L’analyse des 10 dernières récessions américaines met en évidence que la bourse anticipe en moyenne de 9 mois le rebond des bénéfices des entreprises postérieur à la sortie de récession. Pour cette raison, la ligne de l’indice théorique du graphique a été avancée de 3 trimestres. Ce faisant trois constations majeures s’imposent : Premièrement, l’envolée de la bourse jusqu’aux sommets jugés par certains vertigineux de l’an 2000 est largement justifiée par le modèle. La dégringolade qui s’en est suivie l’est par ailleurs tout autant.

Constat général maintes fois répété : la bourse est un placement à haut risque et il le restera toujours.

Rien en justifie en effet que le comportement futur des bénéfices des entreprises, des taux d’intérêt ou de l’inflation se démarque du passé.

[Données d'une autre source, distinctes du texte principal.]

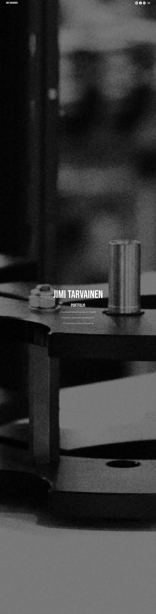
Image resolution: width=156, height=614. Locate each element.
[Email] (136, 2)
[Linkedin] (140, 2)
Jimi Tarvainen (12, 2)
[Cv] (144, 2)
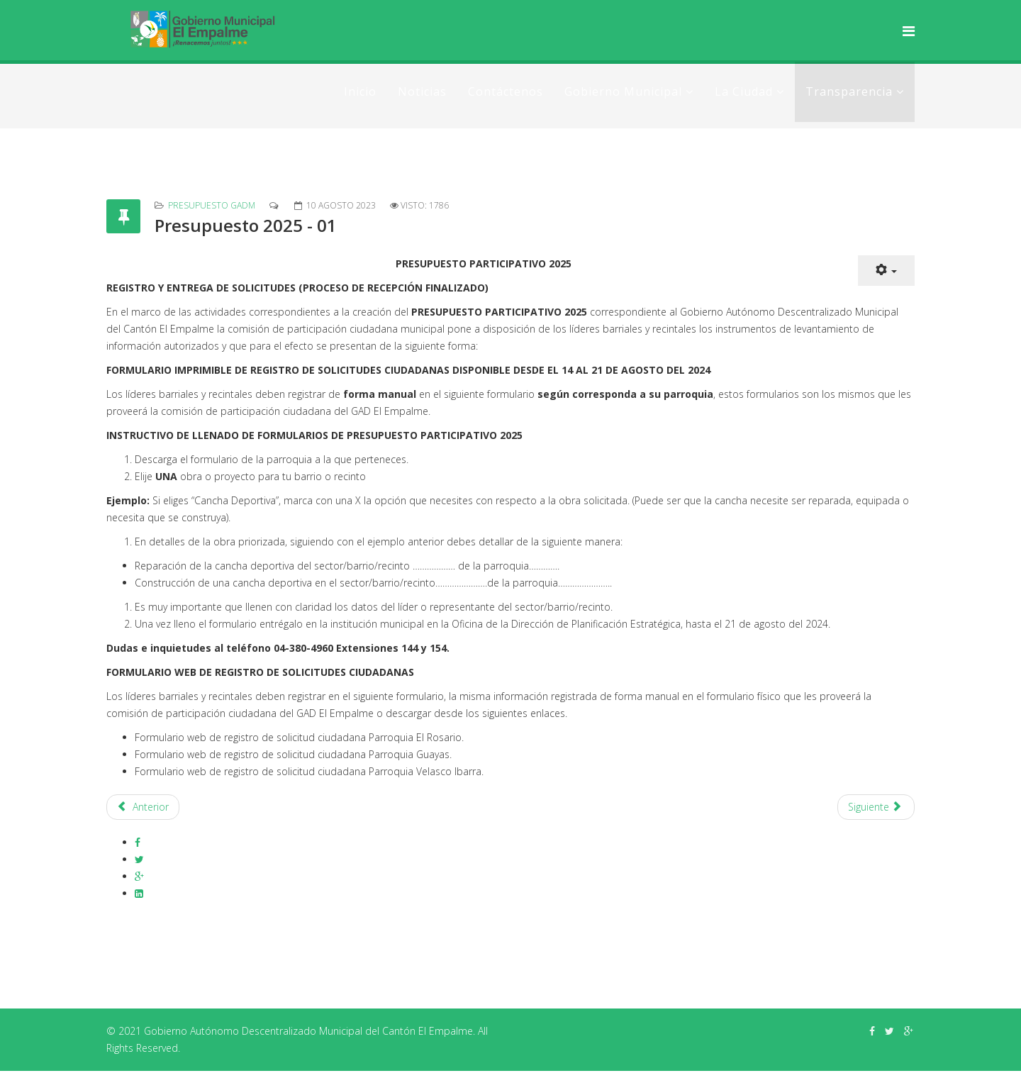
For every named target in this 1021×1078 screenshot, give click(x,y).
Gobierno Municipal (623, 91)
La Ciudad (744, 91)
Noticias (422, 91)
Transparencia (849, 91)
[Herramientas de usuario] (886, 270)
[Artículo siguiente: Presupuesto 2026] (876, 807)
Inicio (360, 91)
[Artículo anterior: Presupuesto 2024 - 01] (142, 807)
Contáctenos (505, 91)
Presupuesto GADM (211, 205)
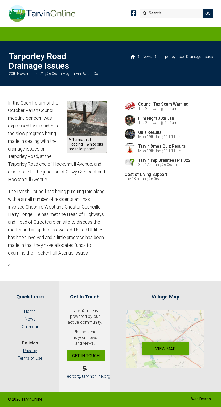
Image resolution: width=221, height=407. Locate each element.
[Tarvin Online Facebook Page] (133, 14)
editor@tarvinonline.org (88, 376)
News (147, 57)
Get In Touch (86, 355)
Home (30, 311)
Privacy (30, 350)
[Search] (172, 13)
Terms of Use (30, 358)
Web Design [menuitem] (201, 399)
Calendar (30, 326)
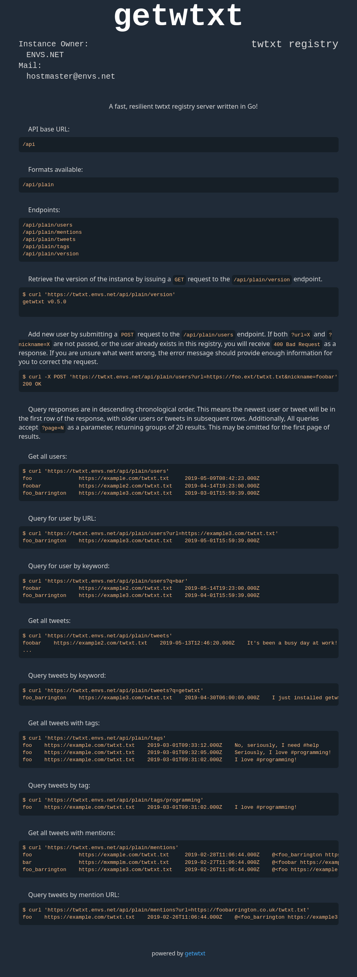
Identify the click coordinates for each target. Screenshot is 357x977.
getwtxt (195, 952)
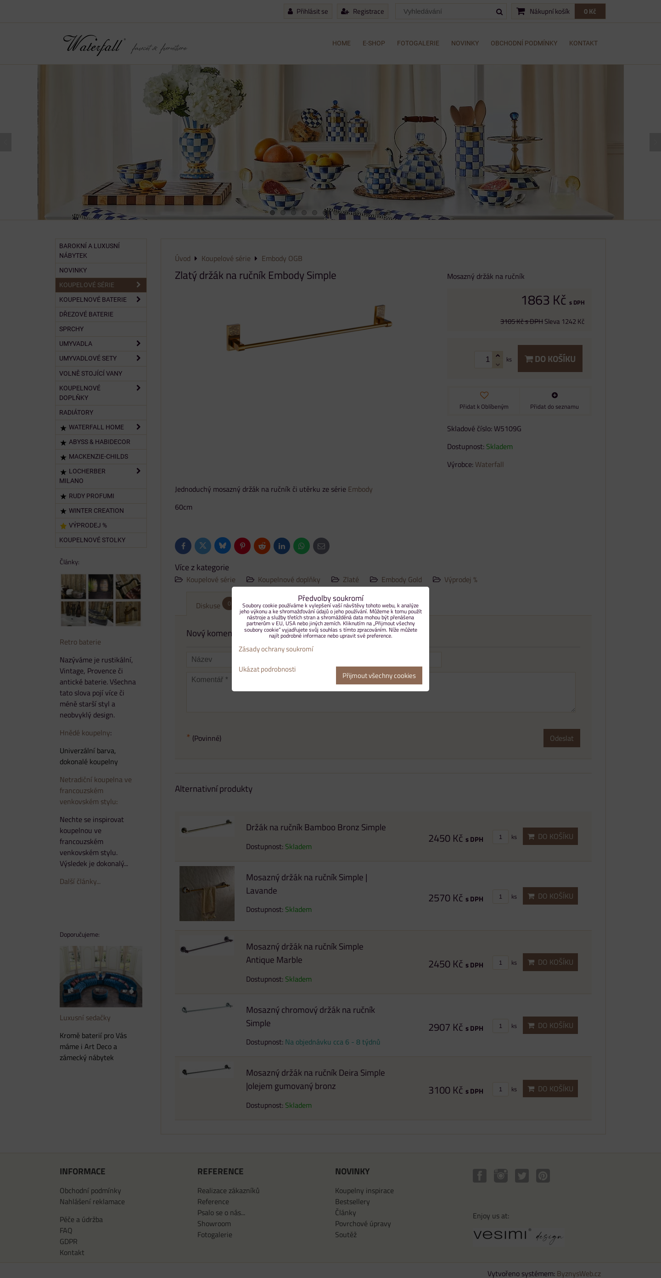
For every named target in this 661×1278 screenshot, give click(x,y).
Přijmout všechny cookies (379, 675)
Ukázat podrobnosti (267, 669)
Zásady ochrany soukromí (276, 649)
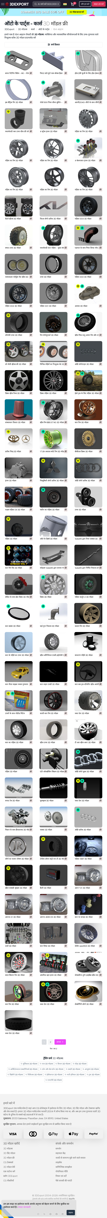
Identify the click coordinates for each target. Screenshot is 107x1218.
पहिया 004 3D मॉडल (83, 218)
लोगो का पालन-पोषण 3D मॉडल (17, 859)
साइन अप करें (99, 4)
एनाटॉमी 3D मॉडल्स (53, 1080)
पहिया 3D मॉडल (11, 539)
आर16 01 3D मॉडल (12, 917)
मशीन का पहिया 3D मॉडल (49, 509)
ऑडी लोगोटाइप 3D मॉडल (84, 364)
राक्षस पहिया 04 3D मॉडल (15, 509)
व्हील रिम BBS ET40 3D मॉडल (52, 422)
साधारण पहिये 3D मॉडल (84, 655)
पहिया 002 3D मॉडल (13, 306)
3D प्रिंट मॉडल (9, 1153)
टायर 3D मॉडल (45, 277)
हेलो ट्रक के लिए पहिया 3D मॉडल (87, 393)
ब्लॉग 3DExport (10, 1176)
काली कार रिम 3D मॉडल (49, 713)
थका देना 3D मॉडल (82, 713)
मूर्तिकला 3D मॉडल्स (29, 1063)
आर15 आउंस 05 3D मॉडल (50, 917)
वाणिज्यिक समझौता (64, 1167)
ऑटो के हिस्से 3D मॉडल (48, 539)
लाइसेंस (59, 1162)
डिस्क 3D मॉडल (45, 597)
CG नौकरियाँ (8, 1180)
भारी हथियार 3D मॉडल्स (74, 1074)
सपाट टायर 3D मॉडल (13, 248)
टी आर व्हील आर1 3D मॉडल (85, 742)
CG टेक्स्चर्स (8, 1162)
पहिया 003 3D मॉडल (83, 277)
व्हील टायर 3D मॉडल (47, 742)
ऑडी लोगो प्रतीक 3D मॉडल (85, 480)
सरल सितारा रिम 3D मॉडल (15, 975)
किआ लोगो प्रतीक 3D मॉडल (50, 218)
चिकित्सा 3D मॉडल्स (33, 1074)
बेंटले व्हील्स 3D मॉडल (13, 218)
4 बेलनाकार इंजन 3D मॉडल (85, 160)
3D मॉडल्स (8, 1148)
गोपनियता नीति (62, 1171)
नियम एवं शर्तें (61, 1176)
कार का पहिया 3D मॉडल (14, 742)
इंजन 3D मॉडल (10, 480)
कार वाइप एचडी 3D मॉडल (49, 684)
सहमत (71, 1212)
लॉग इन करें (85, 4)
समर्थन (58, 1148)
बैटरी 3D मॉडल (45, 888)
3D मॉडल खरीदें (11, 1143)
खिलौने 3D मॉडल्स (15, 1074)
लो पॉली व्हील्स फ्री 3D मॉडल (15, 364)
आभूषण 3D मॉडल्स (91, 1069)
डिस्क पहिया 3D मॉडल (48, 393)
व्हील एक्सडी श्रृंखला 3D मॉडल (16, 888)
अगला (60, 1042)
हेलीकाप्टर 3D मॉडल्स (53, 1074)
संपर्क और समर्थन (64, 1143)
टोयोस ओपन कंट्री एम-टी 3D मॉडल (53, 859)
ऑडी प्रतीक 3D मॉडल (83, 829)
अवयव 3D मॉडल (81, 306)
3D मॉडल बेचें (9, 1167)
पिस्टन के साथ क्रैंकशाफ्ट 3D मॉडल (18, 829)
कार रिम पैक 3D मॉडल (13, 568)
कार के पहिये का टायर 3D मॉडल (17, 655)
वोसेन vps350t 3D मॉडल (85, 946)
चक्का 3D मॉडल (46, 829)
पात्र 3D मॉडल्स (46, 1063)
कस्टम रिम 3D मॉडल (82, 626)
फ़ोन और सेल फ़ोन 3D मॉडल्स (51, 1069)
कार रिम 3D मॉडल (81, 422)
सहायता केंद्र (60, 1153)
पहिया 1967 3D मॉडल (83, 859)
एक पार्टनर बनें (9, 1171)
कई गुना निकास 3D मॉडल (49, 626)
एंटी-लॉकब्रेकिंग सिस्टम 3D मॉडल (52, 771)
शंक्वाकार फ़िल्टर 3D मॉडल (15, 422)
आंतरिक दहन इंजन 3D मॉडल (50, 975)
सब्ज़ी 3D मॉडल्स (73, 1069)
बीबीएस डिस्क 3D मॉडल (83, 451)
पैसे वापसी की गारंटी (64, 1180)
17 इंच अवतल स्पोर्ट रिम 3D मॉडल (52, 451)
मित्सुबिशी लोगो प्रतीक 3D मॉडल (52, 480)
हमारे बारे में (9, 1103)
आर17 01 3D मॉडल (82, 888)
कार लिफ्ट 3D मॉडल (47, 946)
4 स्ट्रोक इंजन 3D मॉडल (48, 131)
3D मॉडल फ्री (8, 1157)
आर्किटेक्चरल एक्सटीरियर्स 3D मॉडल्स (22, 1069)
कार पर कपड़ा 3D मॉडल (84, 917)
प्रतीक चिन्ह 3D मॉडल (13, 451)
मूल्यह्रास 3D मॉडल (46, 800)
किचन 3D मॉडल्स (62, 1063)
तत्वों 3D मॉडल (10, 946)
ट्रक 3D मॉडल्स (93, 1074)
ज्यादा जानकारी (24, 1207)
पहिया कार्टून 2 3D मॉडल (84, 597)
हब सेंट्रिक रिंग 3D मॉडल (14, 102)
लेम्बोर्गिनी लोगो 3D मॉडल (84, 1004)
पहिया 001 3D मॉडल (48, 306)
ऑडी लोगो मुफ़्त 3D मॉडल (84, 771)
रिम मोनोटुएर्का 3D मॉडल (49, 335)
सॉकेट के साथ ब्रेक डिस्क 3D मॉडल (17, 597)
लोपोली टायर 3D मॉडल (13, 335)
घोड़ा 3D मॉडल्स (79, 1063)
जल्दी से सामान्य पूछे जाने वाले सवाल (70, 1157)
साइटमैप (72, 1199)
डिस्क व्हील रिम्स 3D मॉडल (14, 393)
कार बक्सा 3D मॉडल (12, 626)
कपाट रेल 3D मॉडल (12, 800)
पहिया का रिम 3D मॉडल (83, 131)
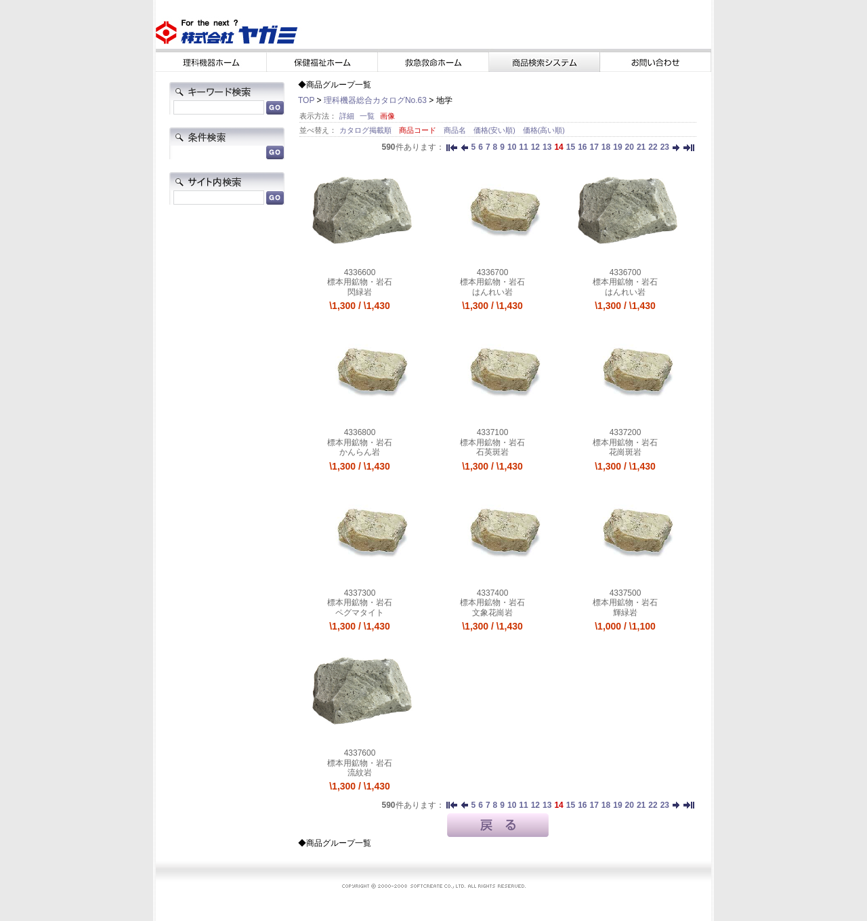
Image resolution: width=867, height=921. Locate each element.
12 (535, 147)
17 (593, 147)
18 (605, 147)
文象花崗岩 (492, 612)
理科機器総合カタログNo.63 (375, 100)
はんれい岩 (492, 292)
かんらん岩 (359, 452)
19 (617, 147)
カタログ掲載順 (366, 130)
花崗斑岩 (625, 452)
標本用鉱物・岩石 (359, 282)
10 (511, 147)
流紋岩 (359, 772)
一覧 (367, 116)
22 (652, 147)
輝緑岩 (625, 612)
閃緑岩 (359, 292)
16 (582, 147)
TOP (306, 100)
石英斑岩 (492, 452)
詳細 (346, 116)
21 (641, 147)
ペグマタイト (359, 612)
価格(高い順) (544, 130)
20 (629, 147)
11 (523, 147)
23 (664, 147)
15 (570, 147)
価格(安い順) (495, 130)
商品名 (456, 130)
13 (547, 147)
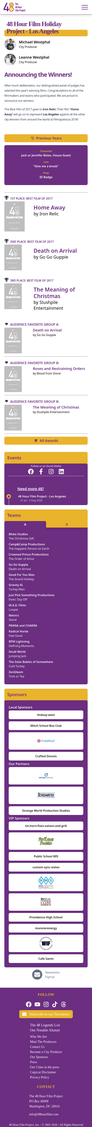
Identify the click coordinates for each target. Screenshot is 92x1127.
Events (14, 458)
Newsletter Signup (52, 974)
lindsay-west (46, 715)
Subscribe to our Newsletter (46, 1014)
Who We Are (38, 1036)
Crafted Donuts (46, 756)
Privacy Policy (39, 1077)
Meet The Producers (43, 1042)
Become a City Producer (46, 1052)
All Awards (46, 440)
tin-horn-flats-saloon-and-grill (46, 826)
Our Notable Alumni (45, 1030)
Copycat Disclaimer (43, 1072)
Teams (14, 515)
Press (33, 1062)
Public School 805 (46, 856)
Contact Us (37, 1047)
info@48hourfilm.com (44, 1114)
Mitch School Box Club (46, 726)
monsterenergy (46, 928)
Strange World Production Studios (46, 811)
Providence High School (46, 917)
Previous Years (46, 138)
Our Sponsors (39, 1057)
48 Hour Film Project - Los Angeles (42, 496)
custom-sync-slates (46, 867)
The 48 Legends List (45, 1025)
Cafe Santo (46, 959)
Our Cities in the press (44, 1067)
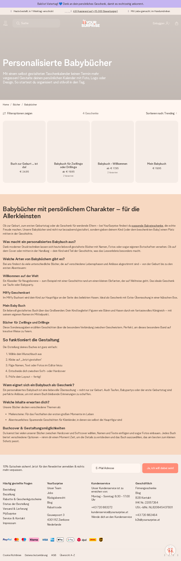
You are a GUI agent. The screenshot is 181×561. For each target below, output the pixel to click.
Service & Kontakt (14, 518)
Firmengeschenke (145, 488)
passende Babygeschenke (147, 225)
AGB (53, 555)
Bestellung (9, 489)
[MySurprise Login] (161, 23)
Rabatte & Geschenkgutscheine (22, 499)
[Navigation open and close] (5, 23)
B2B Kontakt (143, 497)
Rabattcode (54, 507)
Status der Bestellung (16, 504)
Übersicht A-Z (67, 555)
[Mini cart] (174, 23)
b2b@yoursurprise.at (147, 519)
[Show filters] (17, 113)
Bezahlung (9, 494)
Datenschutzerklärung (36, 555)
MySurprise (9, 513)
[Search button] (18, 23)
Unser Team (54, 488)
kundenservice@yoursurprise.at (109, 512)
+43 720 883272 (102, 507)
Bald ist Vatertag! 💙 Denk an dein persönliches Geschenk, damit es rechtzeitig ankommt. (90, 4)
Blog (50, 502)
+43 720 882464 (146, 515)
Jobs (50, 493)
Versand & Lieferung (15, 508)
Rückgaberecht (56, 497)
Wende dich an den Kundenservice (111, 517)
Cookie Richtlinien (12, 555)
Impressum (9, 523)
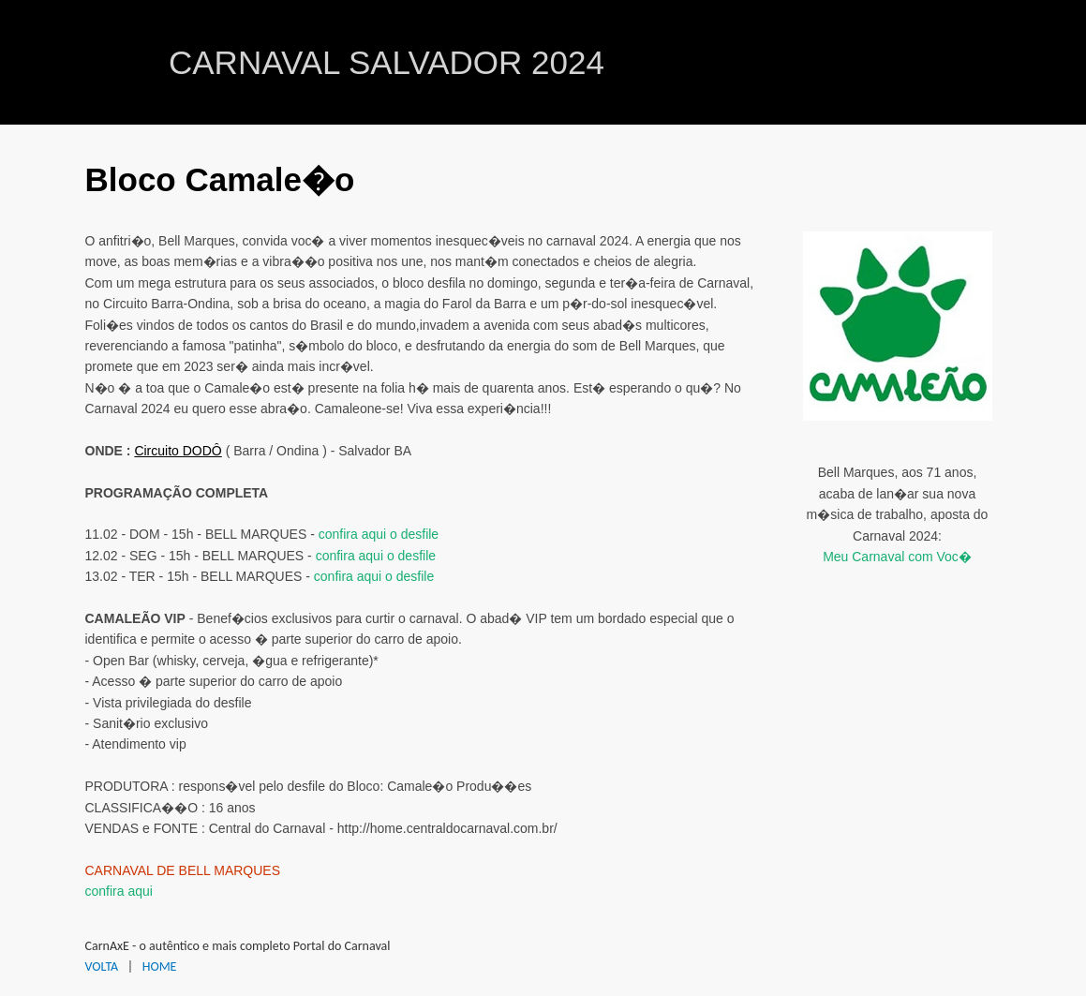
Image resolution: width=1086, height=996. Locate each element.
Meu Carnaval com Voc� (897, 556)
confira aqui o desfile (379, 534)
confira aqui (119, 891)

Deuxièmement, la remontée de l’indice théorique, qui justifie la remontée actuelle du marché bouriser américain, est basée sur des estimations subjectives pour 2002. Dans le graphique, elles sont les suivantes : un maintien de l’inflation et des taux d’intérêt aux niveaux actuels, et une remontée des bénéfices des entreprises en 2002 d’une dizaine de pourcent par rapport au creux de 2001. Cette remontée des bénéfices les ramèneraient à mi chemin entre le sommet de 2000 et le plancher de 2001.

Elle est relativement en ligne avec les attentes moyennes des analystes, avec un biais légèrement plus prudent. Comme mentionné plus haut, ces paramètres sont subjectifs. Le même modèle, alimenté par les données d’un autre analyste, pourra fournir une vision très différente de ce que l’on peut attendre de la bourse en 2002.

Troisièmement, sur base de ces données, l’indice Standard & Poors 500 est aujourd’hui à son juste prix. Il incorpore déjà un rebond des bénéfices des entreprises d’une dizaine de pourcent, dans un contexte d’inflation et taux d’intérêt favorable. Difficile dans un contexte de reprise économique de voir les taux d’intérêt rebaisser. Par conséquent, seule une remontée plus importante des bénéfices pourrait justifier une pousuite de la hausse de l’indice. Ceci est-il exclu ? A court terme, probablement pas. La sortie de récession de l’économie américaine au premier trimestre 2002 amènera probablement les analystes à revoir à la hausse leur prévision de croissance bénéficiaire. Un retour des bénéfices à leur sommet de 2000 justifieraient une hausse supplémentaire de l’indice de 15%, dans la mesure où les autres paramètres restent inchangés. Disons-le de suite, cette vision d’un optimisme béat est indéfendable. Celà étant, le retour d’un climat positif continuera de soutenir le marché dans les prochains mois.

2002 : année positive ?

Comme tous les modèles boursiers, le modèle présenté ci-dessus est loin de constituer la référence absolue. Son historique démontre que le marché peut largement diverger de ce qu’il estime être le juste prix de la bourse. Entre 1994 et 1996, l’indice SP500 s’est ainsi maintenu une vingtaine de pourcent sur sa valeur théorique. L’inverse s’est produit de 1997 à 2000, avec une surévaluation continue de la bourse pouvant atteindre 30%. A long terme toutefois, l’indice théorique fait office de rappel de l’indice réel, les deux lignes tendant à se rejoindre. Il en va ainsi de nombreux modèles ; leur utilité est de servir de point de référence, de  » rappel à l’ordre  » lorsque le marché semble perdre toute raison, ce qui lui arrive fréquemment. Ils permettent aussi d’ y voir plus clair face à des discours d’analystes parfois tellement opposés.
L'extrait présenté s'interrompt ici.